BEGIN DATA FOR THIS EXERCISE

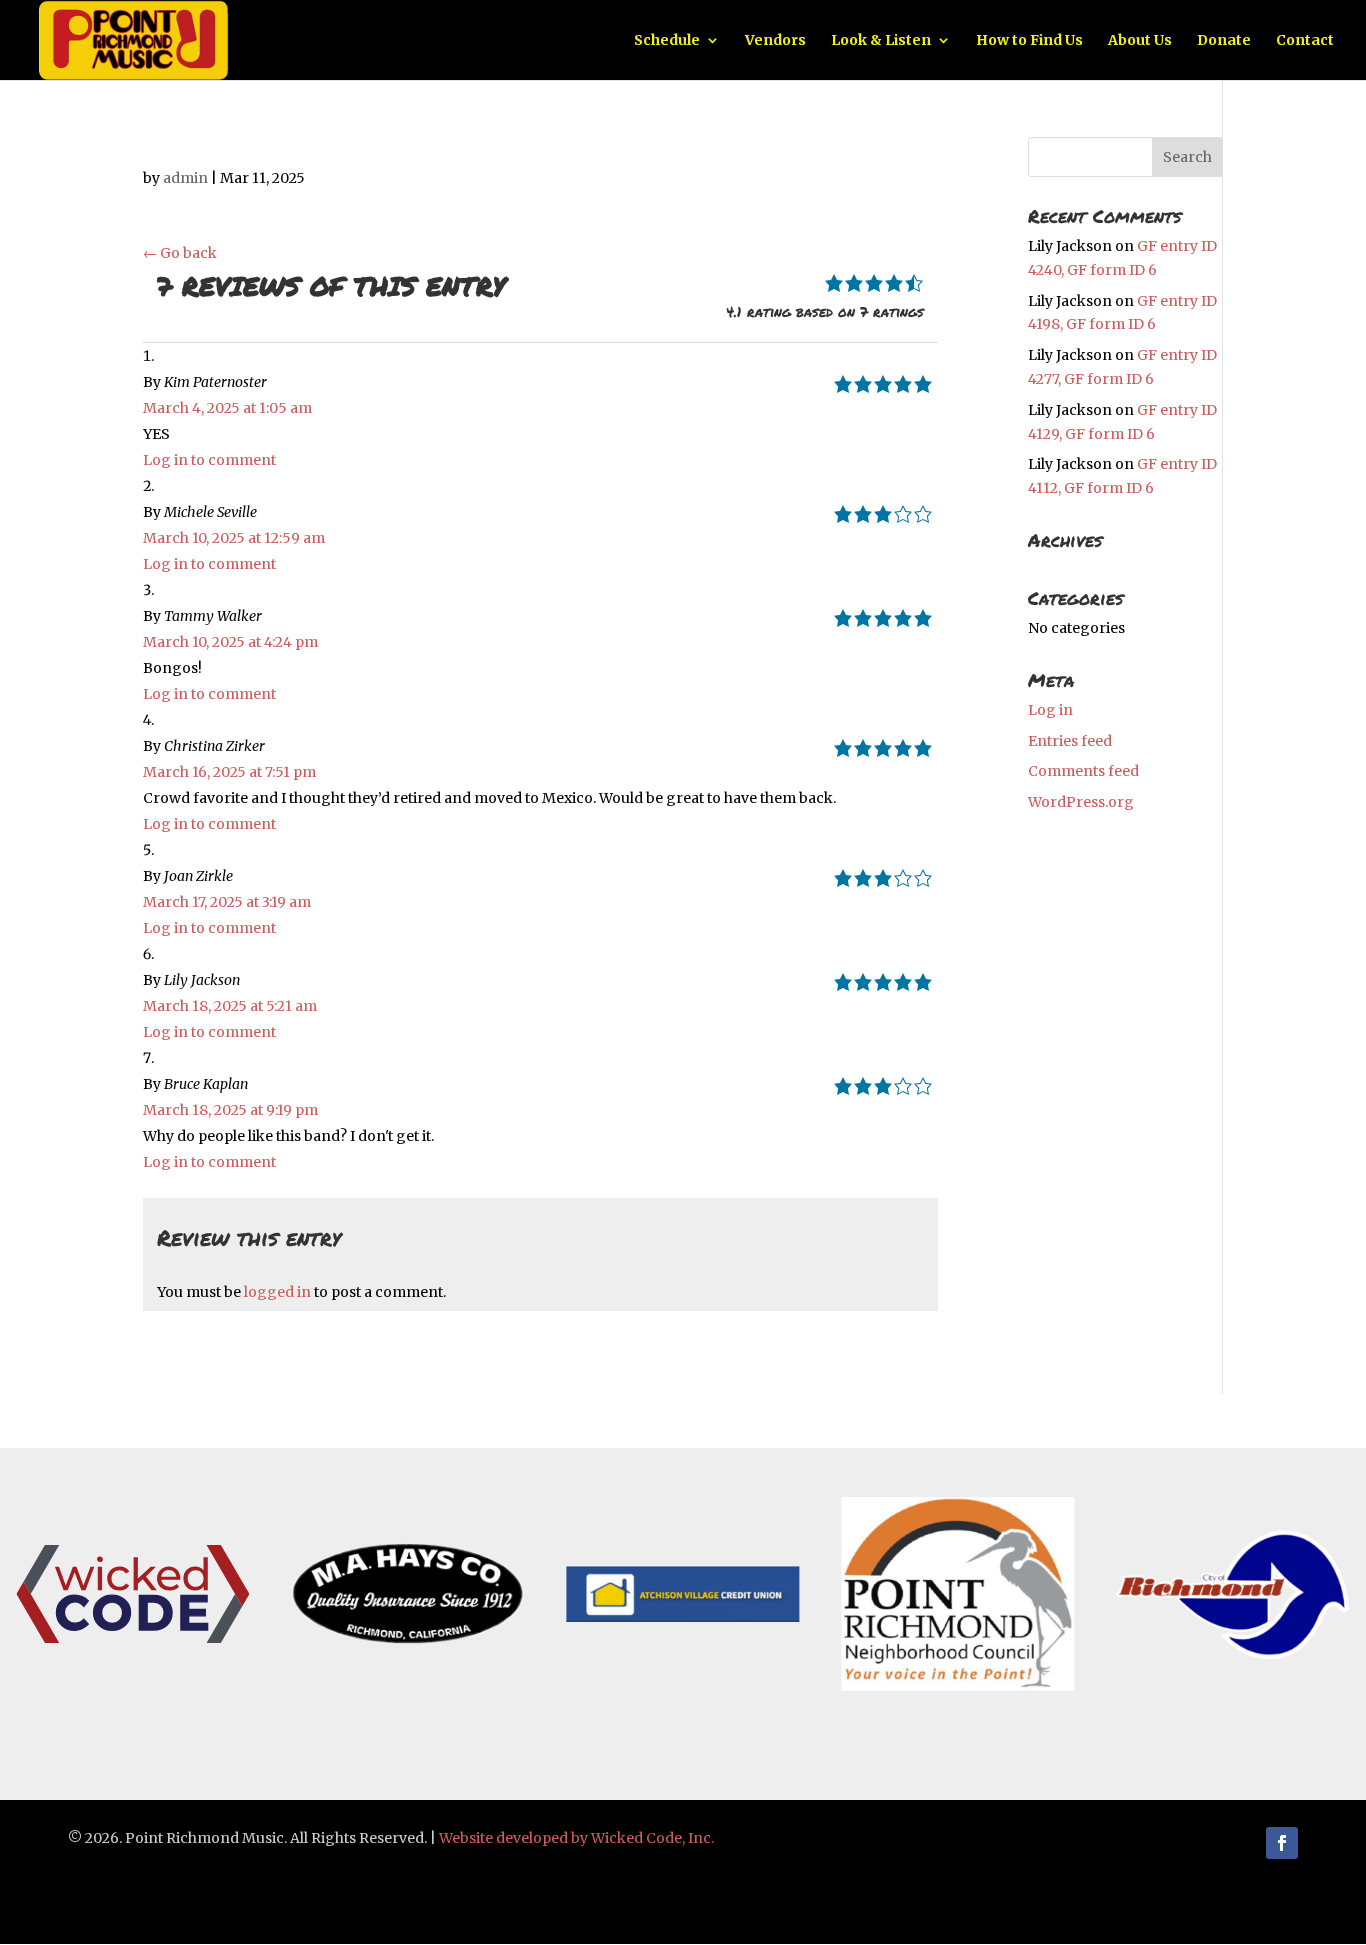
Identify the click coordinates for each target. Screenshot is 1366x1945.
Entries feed (1070, 741)
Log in (1050, 710)
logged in (277, 1292)
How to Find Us (1029, 41)
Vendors (775, 41)
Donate (1224, 41)
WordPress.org (1081, 802)
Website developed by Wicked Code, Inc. (576, 1838)
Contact (1305, 41)
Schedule (667, 41)
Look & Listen (881, 41)
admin (185, 178)
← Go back (180, 253)
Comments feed (1083, 771)
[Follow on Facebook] (1282, 1843)
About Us (1140, 41)
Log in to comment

END DATA FOR THIS EXERCISE

--- EXERCISE BRIEF ---
Recreate the listing above word for word, dropping each picture it contains.

--- FINISHED TASK ---
Identify the click coordinates for each target. Screenshot is 1366x1945.
Entries feed (1070, 741)
Log in (1050, 710)
logged in (277, 1292)
How to Find Us (1029, 41)
Vendors (775, 41)
Donate (1224, 41)
WordPress.org (1081, 802)
Website developed by Wicked Code, Inc. (576, 1838)
Contact (1305, 41)
Schedule (667, 41)
Look & Listen (881, 41)
admin (185, 178)
← Go back (180, 253)
Comments feed (1083, 771)
[Follow on Facebook] (1282, 1843)
About Us (1140, 41)
Log in to comment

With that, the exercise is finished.